A second documentary, Nino Rota—Between Cinema and Concert, was produced for German television in 1993, presented here with English subtitles. This 48-minute piece examines the life and work of the composer who provided music for most of Fellini's films and many other movies, including Francis Ford Coppola's The Godfather. The filmmakers adopt an In Search Of... approach for this examination of the "Prince of Film Music," a classical composer, teacher, child prodigy and prolific film scorer who kept himself largely out of the public eye. Interviews with people who knew him and/or studied under him, archival film and audio materials, and a bit of deduction are employed to trace the development of Rota's eclectic, influential, disarmingly transparent style. The full-frame videotape master suffers from some glitches and wobbles, though the sound quality is passable, and it's an interesting, solid documentary.

Criterion has also assembled an hour's worth of substantial new interviews. Actress Sandra Milo, who played Anselmi's mistress Carla in 8 1/2, discusses the making of the film as well as her 17-year, personal relationship with Federico Fellini as his mistress. Her anecdotes and memories are entertaining and quite moving—Milo has an innocent quality, even in her maturity, that allows her feelings to reach the surface without artifice or embarrassment, and her erstwhile love for the man (as well as the artist) is palpable. Director Lina Wertmuller, who worked as an assistant on 8 1/2, discusses Fellini's working style, his internal approach and his psychology as evidenced by his work; his influence on Wertmuller's own work is evidenced by stills from her movies. Finally, cinematographer Vittorio Storaro discusses the technology and artistry of filmmaking, focusing on the contribution of cinematographer Gianni di Venanzo to Fellini's unique visual style.

Two stills collections provide some worthwhile visual material on the making of 8 1/2. A collection of "rare, never-before-seen" photographs by Gideon Bachmann provides a few candid glimpses of the process behind the scenes. An extensive stills gallery (photographed by Paul Ronald and Tazio Secchiaroli) features publicity stills, frame blow-ups, on-set shots and a number of images from the film's original ending (now, unfortunately, lost to the ages). Both galleries include historical notes on many of the images, which are a great help in understanding their significance.
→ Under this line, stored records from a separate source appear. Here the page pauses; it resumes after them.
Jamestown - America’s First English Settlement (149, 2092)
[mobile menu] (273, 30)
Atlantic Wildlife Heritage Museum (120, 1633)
The keepcase also contains a 22-page booklet, which includes a DVD chapter list, a cast list, film and DVD production credits, 5 pages of material from Fellini himself on the creative genesis of the film, notes on the Criterion transfer, and two more 3-page essays by Fellini scholars Tullio Kezich and Alexander Sesonske. It's a small but readable package that compliments the on-disc supplements nicely.

Extras Grade: A
 

Final Comments

8 1/2 remains Fellini's masterpiece, a seemingly effortless combination of substance and surrealism that grows more meaningful with every viewing. The DVD delivers an excellent transfer and substantial supplements in the long standing Criterion tradition. Highly recommended.